- **Text block**

Processes¶

Type of Processes¶

Weaver supports multiple type of processes, as listed below. Each one of them are accessible through the same API interface, but they have different implications.

Builtin
WPS-1/2
WPS-REST (a.k.a.: WPS-3, OGC API - Processes)
ESGF-CWT
Workflow
Remote Provider

Builtin¶

These processes come pre-packaged with Weaver. They will be available directly on startup of the application and re-updated on each boot to make sure internal database references are updated with any source code changes.

Theses processes typically correspond to utility operations. They are specifically useful when employed as step within a Workflow process that requires data-type conversion between input/output of similar, but not perfectly, compatible definitions.

For example, process weaver.processes.builtin.jsonarray2netcdf takes a single input JSON file which its content contains an array-list of NetCDF file references, and returns them directly as the corresponding list of output files. These two different file formats (single JSON to multiple NetCDF) can then be used to map two processes with these respective output and inputs.

As of the latest release, following builtin processes are available:

weaver.processes.builtin.jsonarray2netcdf

All builtin processes are marked with weaver.processes.constants.CWL_REQUIREMENT_APP_BUILTIN in the CWL hints* section.

WPS-1/2¶

This kind of process corresponds to a traditional WPS XML or JSON endpoint (depending of supported version) prior to WPS-REST specification. When the WPS-REST process is deployed in Weaver using an URL reference to an WPS-1/2 process, Weaver parses and converts the XML or JSON body of the response and registers the process locally using this definition. This allows a remote server offering limited functionalities (e.g.: no REST bindings supported) to provide them through Weaver.

- **Set of tasks**
A. From the Weaver processes text, return everything from "Type of Processes¶" down to "source code changes.", copied without changes.
B. In the Weaver processes text, which builtin process is listed as available in the latest release?
Use only the Weaver processes text as your source.

- **Records supplied**
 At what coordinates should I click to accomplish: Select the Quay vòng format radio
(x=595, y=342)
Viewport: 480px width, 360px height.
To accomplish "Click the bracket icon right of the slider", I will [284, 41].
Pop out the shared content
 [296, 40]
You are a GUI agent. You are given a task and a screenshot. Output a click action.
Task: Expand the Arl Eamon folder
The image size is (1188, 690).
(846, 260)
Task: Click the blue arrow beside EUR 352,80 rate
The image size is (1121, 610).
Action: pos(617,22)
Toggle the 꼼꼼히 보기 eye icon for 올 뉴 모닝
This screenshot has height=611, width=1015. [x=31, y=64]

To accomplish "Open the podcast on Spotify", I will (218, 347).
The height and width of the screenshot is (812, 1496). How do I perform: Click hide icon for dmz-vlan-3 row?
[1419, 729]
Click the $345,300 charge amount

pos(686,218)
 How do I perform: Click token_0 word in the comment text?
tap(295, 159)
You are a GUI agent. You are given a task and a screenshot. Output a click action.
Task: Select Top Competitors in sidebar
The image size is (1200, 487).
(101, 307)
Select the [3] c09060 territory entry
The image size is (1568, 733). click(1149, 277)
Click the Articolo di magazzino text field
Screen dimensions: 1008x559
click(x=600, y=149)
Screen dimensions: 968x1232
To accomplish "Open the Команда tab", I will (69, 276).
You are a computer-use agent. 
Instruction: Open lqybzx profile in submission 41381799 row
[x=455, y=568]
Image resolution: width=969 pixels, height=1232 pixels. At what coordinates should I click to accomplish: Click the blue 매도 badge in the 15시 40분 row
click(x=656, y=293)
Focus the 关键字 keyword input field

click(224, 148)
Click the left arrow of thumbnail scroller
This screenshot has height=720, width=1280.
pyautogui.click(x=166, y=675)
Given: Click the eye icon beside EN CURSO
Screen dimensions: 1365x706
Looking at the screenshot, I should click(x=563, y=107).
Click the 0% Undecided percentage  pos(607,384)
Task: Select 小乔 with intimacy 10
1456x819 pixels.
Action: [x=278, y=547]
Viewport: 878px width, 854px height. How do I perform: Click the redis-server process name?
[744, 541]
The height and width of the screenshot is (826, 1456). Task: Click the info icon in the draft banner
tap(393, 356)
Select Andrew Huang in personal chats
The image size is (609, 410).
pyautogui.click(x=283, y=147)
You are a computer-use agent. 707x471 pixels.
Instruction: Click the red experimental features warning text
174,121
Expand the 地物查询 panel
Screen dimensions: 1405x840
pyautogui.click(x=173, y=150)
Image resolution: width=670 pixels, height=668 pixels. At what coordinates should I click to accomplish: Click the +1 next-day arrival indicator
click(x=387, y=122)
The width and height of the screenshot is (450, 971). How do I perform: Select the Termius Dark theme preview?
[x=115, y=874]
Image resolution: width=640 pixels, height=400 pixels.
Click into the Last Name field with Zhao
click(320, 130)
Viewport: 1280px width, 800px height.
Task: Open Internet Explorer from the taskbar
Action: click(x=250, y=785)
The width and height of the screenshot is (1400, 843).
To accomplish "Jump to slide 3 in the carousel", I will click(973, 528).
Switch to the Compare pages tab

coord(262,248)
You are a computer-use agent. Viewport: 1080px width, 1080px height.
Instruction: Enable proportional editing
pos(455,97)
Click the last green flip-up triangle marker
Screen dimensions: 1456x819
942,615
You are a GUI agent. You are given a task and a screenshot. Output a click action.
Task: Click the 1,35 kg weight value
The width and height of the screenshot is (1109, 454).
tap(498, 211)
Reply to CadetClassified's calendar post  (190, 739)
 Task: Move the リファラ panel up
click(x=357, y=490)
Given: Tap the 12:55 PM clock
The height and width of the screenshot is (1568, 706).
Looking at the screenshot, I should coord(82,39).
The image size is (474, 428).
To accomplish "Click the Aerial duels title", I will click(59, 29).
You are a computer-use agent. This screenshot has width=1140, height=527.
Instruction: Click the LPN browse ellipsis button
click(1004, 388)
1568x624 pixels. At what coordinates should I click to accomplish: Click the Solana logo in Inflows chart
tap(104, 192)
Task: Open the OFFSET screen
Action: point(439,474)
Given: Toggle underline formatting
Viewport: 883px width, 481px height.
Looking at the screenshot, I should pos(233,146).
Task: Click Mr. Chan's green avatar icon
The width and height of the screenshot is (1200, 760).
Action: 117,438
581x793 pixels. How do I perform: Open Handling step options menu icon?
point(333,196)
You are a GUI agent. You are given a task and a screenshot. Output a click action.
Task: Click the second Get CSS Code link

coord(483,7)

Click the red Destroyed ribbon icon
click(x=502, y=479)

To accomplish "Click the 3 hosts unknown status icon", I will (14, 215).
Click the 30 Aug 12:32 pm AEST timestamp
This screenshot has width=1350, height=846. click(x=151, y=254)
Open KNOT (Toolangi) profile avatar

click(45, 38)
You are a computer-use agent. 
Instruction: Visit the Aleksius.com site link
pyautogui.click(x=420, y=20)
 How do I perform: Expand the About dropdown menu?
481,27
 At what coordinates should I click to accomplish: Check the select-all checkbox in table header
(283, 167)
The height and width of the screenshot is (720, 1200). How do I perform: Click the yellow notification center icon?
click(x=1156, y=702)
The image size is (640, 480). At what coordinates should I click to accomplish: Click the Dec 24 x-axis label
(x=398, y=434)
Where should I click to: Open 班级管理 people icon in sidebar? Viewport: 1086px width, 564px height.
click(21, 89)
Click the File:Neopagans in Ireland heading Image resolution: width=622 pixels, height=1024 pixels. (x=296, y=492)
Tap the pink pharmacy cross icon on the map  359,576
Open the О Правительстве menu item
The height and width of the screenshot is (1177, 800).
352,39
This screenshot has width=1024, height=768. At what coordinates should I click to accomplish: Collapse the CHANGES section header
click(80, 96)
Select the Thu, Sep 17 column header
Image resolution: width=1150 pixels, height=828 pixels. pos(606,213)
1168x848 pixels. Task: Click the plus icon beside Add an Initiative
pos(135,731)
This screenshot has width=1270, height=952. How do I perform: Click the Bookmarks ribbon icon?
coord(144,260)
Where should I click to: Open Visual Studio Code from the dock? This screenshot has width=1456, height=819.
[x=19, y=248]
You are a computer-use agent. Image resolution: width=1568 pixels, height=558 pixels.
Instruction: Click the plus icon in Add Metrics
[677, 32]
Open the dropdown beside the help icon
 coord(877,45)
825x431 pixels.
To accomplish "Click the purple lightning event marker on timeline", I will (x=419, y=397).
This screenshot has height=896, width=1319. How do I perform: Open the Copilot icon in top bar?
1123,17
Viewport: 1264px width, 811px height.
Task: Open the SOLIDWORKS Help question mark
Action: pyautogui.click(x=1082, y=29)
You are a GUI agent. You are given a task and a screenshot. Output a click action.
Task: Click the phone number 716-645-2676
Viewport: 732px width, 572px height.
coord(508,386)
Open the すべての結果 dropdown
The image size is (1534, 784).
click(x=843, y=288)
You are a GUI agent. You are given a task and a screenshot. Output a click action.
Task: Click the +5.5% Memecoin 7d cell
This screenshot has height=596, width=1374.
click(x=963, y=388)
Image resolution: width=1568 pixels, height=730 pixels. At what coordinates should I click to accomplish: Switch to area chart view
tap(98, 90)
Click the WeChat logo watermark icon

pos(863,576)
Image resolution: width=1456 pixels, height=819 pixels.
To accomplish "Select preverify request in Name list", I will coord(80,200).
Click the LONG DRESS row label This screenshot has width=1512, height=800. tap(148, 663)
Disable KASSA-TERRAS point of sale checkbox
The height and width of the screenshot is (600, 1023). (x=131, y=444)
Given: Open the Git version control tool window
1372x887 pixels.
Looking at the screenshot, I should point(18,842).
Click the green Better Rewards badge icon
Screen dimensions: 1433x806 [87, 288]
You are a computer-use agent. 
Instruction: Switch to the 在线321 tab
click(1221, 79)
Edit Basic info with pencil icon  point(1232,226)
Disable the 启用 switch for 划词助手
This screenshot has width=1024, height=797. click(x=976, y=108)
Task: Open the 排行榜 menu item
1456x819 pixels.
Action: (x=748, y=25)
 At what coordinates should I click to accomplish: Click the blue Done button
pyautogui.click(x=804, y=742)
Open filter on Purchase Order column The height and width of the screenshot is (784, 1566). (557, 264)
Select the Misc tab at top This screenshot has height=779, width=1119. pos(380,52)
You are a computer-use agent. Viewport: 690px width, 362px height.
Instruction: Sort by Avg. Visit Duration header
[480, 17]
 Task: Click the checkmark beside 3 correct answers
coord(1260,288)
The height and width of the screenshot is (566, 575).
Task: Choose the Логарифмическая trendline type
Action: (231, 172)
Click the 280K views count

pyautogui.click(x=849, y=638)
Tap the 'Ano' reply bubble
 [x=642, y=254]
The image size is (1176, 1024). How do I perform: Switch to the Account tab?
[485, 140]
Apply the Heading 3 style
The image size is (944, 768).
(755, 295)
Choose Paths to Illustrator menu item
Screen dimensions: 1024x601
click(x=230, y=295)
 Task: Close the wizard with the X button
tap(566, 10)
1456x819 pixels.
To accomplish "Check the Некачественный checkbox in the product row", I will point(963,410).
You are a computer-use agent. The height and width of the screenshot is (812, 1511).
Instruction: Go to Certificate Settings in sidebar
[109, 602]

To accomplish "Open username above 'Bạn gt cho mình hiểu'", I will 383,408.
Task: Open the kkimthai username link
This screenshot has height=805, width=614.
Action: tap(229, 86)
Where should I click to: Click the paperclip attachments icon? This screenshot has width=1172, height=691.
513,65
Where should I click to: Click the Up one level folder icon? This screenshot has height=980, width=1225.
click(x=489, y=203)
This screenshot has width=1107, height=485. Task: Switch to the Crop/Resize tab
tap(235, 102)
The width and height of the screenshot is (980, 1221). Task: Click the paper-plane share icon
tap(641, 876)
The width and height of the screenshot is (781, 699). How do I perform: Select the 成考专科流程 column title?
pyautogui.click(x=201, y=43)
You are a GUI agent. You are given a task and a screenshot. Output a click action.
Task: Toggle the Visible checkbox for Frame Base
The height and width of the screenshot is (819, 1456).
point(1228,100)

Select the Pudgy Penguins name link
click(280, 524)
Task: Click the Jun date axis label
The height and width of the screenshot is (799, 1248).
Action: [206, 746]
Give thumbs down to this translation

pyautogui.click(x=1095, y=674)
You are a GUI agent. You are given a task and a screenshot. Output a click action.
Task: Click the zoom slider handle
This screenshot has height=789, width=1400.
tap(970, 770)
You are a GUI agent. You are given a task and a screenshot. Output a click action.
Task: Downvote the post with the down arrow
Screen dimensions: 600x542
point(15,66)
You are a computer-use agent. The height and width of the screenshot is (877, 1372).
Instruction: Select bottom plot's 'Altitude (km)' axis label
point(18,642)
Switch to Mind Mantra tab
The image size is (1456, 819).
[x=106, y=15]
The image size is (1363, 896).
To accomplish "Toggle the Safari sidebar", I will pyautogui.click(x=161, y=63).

- **Solutions for each task**
A.
Type of Processes¶

Weaver supports multiple type of processes, as listed below. Each one of them are accessible through the same API interface, but they have different implications.

Builtin
WPS-1/2
WPS-REST (a.k.a.: WPS-3, OGC API - Processes)
ESGF-CWT
Workflow
Remote Provider

Builtin¶

These processes come pre-packaged with Weaver. They will be available directly on startup of the application and re-updated on each boot to make sure internal database references are updated with any source code changes.

B. weaver.processes.builtin.jsonarray2netcdf